* Work to complete *
Copy nothing but the lines below running from the line containing "Identify the click" through the line containing "[Kabe Etrafında İslam", both end lines included.

──────── Records provided ────────

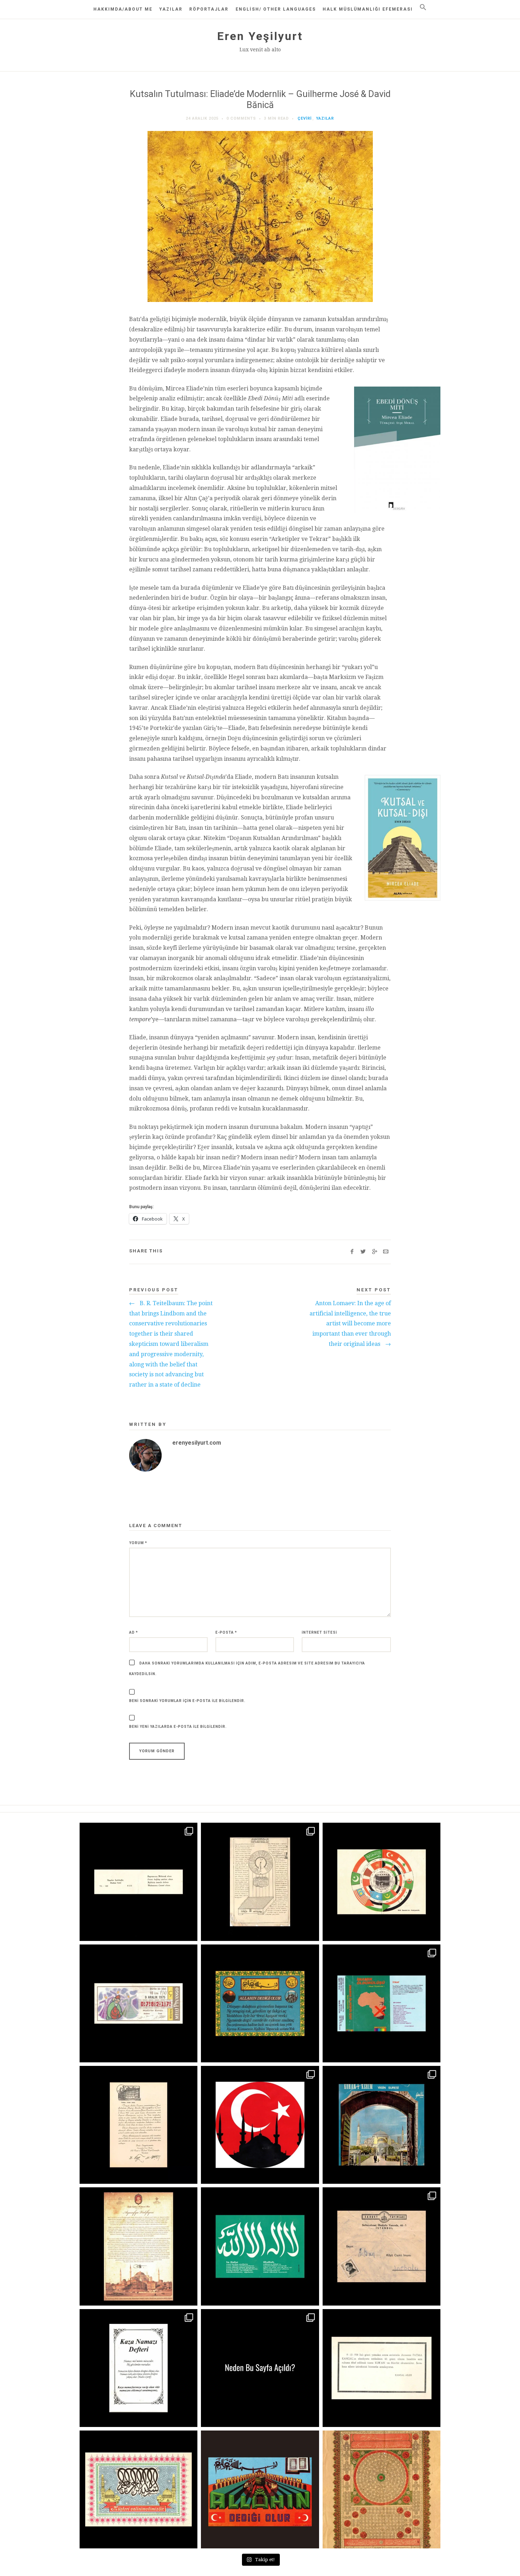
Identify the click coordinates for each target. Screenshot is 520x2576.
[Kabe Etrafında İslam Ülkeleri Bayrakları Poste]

────────
──────── Records provided ────────

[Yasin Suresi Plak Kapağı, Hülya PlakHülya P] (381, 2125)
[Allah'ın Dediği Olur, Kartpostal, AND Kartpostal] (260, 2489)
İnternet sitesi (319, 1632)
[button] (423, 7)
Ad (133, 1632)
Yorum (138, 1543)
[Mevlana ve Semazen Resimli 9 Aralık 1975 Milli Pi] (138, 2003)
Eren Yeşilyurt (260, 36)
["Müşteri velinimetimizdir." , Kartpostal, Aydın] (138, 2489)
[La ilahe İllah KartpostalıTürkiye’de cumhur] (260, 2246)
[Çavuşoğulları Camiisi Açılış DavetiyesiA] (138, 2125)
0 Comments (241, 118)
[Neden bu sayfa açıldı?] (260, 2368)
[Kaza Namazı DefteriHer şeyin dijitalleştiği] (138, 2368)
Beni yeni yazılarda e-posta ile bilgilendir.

────────

* Written solution *
Identify the click coordinates for each target. Screenshot is 520x2576.
[Kabe Etrafında İslam Ülkeleri Bayrakları Poste]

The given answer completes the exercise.